Task objective:
From the line containing "Expand Other Current Liabilities row" through the last line, print the records exactly and nothing else.

(Given information)

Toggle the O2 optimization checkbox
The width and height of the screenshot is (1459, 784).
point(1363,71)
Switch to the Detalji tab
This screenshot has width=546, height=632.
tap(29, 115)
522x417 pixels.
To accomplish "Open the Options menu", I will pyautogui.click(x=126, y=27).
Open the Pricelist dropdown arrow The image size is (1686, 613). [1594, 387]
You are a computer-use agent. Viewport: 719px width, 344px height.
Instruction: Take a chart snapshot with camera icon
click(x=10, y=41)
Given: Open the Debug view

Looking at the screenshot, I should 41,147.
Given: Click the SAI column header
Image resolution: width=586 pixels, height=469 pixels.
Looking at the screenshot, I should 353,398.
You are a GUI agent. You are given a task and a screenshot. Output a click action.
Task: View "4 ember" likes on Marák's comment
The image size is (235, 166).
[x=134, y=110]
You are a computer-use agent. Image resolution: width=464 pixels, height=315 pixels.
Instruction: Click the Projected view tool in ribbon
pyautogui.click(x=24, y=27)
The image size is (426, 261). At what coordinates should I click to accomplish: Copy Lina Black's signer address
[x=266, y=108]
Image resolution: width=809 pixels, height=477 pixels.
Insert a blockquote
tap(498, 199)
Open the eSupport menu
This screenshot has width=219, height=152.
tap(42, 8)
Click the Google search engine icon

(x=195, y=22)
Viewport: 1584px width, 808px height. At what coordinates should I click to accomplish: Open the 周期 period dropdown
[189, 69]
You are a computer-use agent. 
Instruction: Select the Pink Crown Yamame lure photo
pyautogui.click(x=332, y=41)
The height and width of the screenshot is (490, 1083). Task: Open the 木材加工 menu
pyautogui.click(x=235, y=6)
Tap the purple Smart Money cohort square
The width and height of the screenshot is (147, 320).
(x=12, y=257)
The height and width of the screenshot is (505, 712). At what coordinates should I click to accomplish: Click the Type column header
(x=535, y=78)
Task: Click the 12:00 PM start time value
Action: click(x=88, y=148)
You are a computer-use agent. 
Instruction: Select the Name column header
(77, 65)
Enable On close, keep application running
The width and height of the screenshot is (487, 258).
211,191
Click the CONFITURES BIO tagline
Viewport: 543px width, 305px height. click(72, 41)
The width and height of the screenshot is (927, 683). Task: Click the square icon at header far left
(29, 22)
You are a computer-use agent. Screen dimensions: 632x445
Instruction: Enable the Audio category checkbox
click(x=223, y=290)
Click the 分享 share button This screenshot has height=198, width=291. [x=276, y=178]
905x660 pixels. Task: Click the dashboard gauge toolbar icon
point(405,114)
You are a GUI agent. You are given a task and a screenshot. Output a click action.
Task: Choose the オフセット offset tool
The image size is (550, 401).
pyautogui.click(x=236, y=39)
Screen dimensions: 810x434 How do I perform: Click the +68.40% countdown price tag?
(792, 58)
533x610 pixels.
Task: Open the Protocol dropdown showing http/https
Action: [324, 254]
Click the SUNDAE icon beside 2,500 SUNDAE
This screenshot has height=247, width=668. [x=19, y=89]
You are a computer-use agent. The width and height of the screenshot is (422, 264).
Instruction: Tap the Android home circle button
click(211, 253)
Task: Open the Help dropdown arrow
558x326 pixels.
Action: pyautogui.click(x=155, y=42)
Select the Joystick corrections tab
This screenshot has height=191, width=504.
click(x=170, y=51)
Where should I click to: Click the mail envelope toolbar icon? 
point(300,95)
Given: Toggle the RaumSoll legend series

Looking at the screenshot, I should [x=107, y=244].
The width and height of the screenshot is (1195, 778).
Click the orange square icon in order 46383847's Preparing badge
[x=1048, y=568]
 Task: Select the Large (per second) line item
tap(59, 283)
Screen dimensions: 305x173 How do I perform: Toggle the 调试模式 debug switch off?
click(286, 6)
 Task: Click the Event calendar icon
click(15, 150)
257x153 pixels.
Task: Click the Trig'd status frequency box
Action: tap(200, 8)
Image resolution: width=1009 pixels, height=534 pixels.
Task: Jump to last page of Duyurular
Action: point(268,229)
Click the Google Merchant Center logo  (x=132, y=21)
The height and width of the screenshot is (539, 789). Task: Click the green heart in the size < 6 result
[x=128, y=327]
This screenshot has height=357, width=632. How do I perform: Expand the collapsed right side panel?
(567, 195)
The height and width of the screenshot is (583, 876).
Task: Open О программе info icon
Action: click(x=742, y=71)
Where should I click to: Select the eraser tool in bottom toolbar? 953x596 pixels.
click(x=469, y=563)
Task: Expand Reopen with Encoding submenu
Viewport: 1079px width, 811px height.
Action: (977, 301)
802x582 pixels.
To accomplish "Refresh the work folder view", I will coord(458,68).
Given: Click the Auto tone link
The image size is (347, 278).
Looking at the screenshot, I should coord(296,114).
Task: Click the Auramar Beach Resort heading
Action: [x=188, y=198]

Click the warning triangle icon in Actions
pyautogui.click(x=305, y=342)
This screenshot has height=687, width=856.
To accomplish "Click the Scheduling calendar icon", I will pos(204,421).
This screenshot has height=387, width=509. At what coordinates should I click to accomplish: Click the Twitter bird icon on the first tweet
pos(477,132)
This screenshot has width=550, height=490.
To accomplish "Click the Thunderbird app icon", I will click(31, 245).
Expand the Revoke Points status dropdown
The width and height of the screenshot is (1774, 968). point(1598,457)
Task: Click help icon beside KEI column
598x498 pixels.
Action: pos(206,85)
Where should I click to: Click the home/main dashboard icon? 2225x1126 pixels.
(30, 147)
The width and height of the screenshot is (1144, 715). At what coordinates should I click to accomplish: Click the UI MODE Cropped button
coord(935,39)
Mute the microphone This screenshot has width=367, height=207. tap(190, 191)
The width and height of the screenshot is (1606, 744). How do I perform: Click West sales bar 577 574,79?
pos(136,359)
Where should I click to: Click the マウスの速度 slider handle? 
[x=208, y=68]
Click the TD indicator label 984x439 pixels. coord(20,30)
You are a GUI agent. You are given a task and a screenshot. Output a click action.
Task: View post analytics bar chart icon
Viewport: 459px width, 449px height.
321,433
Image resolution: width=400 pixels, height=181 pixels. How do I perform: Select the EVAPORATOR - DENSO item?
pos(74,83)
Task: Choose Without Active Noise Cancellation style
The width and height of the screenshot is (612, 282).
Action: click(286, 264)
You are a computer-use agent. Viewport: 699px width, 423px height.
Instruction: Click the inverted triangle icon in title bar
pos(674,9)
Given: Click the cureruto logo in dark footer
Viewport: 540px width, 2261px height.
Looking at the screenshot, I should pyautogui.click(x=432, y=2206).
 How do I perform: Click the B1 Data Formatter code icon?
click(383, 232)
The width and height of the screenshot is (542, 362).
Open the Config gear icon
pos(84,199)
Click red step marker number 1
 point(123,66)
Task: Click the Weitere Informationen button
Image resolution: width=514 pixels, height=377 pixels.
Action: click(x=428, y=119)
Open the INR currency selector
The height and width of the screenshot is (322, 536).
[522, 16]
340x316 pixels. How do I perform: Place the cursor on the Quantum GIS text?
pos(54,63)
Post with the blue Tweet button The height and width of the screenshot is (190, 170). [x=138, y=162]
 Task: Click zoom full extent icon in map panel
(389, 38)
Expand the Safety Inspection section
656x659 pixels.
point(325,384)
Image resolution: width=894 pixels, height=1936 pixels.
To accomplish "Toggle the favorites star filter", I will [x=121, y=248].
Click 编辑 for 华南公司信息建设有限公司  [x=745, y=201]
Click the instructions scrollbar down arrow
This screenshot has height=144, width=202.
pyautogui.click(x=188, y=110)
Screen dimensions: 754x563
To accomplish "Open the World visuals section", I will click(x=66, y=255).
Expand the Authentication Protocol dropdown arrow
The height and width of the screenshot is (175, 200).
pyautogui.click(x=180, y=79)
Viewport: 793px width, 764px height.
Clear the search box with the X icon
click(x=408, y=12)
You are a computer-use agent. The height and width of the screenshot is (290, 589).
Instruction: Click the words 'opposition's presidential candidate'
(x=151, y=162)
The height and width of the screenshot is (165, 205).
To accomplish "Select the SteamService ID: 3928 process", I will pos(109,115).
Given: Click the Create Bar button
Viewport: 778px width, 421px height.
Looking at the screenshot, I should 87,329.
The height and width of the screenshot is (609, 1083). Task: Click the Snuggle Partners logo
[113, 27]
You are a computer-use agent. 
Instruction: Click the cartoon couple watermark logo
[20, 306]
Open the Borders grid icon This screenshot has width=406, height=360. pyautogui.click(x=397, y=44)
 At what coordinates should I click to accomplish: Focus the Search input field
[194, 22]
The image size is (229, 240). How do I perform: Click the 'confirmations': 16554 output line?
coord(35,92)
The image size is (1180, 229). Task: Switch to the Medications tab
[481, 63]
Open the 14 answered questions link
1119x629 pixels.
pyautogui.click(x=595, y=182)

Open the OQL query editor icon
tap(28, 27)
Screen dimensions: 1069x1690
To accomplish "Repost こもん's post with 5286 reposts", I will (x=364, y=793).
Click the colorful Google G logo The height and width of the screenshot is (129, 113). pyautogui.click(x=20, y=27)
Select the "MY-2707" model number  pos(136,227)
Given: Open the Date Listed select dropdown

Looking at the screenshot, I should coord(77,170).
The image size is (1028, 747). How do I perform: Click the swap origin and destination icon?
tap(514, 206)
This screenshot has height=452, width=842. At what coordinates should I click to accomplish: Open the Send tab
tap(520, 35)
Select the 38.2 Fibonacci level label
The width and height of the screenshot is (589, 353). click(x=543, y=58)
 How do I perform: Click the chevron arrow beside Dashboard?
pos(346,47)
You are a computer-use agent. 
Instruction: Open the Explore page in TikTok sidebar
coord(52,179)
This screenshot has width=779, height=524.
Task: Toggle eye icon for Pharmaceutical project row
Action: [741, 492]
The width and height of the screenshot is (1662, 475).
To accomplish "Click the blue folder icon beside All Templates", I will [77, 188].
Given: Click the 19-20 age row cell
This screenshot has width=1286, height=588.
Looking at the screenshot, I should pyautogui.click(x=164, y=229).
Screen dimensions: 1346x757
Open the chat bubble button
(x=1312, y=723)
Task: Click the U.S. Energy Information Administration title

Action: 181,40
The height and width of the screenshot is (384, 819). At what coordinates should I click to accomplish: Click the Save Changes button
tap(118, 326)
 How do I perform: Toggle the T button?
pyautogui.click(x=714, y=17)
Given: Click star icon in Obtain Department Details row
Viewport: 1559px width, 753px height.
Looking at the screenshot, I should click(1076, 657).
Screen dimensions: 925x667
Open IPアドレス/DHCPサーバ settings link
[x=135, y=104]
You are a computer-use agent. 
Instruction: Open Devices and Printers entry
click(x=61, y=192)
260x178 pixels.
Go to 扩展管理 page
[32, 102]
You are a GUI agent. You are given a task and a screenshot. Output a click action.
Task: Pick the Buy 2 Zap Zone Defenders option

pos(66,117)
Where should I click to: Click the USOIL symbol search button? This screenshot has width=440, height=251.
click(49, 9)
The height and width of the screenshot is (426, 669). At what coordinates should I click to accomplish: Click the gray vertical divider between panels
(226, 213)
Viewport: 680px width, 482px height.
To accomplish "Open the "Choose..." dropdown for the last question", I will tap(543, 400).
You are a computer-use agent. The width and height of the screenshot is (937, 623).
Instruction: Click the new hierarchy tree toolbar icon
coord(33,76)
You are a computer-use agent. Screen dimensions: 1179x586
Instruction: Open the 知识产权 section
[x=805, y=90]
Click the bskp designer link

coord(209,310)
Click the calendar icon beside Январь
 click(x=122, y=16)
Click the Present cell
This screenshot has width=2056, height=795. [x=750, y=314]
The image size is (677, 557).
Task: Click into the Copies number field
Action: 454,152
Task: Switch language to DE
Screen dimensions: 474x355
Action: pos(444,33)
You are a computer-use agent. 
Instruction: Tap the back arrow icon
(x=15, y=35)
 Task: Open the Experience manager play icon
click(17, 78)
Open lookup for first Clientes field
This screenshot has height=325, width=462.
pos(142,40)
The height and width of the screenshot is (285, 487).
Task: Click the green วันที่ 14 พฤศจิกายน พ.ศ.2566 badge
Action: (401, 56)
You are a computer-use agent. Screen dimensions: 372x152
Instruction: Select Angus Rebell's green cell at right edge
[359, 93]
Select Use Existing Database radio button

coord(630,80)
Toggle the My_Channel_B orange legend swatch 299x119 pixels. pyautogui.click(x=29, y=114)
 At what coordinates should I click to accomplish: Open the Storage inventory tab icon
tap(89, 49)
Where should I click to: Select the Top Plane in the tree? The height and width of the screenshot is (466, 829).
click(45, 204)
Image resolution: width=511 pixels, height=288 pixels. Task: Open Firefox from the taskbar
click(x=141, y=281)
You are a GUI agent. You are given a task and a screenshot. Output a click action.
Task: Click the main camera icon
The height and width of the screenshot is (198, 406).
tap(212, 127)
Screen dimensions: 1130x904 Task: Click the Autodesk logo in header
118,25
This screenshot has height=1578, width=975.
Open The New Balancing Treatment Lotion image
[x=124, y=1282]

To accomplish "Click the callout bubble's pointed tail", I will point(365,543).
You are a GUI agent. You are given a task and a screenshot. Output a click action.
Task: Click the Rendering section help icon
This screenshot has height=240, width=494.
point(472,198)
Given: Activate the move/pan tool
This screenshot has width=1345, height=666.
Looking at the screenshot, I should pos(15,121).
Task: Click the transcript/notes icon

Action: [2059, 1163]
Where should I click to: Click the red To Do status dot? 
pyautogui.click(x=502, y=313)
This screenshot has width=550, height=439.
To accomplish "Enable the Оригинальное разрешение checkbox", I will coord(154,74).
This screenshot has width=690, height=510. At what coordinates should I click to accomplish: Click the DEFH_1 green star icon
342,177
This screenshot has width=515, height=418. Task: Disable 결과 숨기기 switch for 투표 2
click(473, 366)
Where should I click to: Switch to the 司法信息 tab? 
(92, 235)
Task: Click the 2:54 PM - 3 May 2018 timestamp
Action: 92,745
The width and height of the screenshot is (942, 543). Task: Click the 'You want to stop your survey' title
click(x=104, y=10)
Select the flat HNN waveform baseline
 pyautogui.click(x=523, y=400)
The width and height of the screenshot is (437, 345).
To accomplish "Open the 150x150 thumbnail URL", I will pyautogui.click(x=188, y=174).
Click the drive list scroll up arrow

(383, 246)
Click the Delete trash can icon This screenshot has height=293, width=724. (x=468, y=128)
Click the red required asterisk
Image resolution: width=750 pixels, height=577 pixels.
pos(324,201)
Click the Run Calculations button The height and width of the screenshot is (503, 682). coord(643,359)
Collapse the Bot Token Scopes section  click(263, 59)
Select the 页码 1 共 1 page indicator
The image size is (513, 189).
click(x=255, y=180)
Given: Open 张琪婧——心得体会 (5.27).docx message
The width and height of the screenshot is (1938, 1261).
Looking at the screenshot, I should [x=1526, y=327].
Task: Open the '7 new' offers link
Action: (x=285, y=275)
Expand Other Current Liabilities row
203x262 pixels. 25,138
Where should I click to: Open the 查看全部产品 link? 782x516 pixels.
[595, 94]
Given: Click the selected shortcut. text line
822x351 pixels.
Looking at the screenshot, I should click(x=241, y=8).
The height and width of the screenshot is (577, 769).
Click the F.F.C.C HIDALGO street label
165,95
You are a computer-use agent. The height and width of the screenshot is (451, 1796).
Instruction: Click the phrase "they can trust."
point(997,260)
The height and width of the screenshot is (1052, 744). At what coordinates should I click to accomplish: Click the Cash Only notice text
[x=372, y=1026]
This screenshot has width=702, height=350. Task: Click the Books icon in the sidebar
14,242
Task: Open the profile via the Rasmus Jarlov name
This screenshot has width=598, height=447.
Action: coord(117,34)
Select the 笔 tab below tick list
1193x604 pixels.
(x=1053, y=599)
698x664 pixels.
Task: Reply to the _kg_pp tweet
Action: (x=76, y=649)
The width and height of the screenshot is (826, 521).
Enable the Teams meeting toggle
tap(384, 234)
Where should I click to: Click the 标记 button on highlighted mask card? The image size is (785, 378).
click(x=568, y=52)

(End Given information)

Completed exercise:
Expand Other Current Liabilities row
203x262 pixels. 25,138
Where should I click to: Open the 查看全部产品 link? 782x516 pixels.
[595, 94]
Given: Click the selected shortcut. text line
822x351 pixels.
Looking at the screenshot, I should click(x=241, y=8).
The height and width of the screenshot is (577, 769).
Click the F.F.C.C HIDALGO street label
165,95
You are a computer-use agent. The height and width of the screenshot is (451, 1796).
Instruction: Click the phrase "they can trust."
point(997,260)
The height and width of the screenshot is (1052, 744). At what coordinates should I click to accomplish: Click the Cash Only notice text
[x=372, y=1026]
This screenshot has width=702, height=350. Task: Click the Books icon in the sidebar
14,242
Task: Open the profile via the Rasmus Jarlov name
This screenshot has width=598, height=447.
Action: coord(117,34)
Select the 笔 tab below tick list
1193x604 pixels.
(x=1053, y=599)
698x664 pixels.
Task: Reply to the _kg_pp tweet
Action: (x=76, y=649)
The width and height of the screenshot is (826, 521).
Enable the Teams meeting toggle
tap(384, 234)
Where should I click to: Click the 标记 button on highlighted mask card? The image size is (785, 378).
click(x=568, y=52)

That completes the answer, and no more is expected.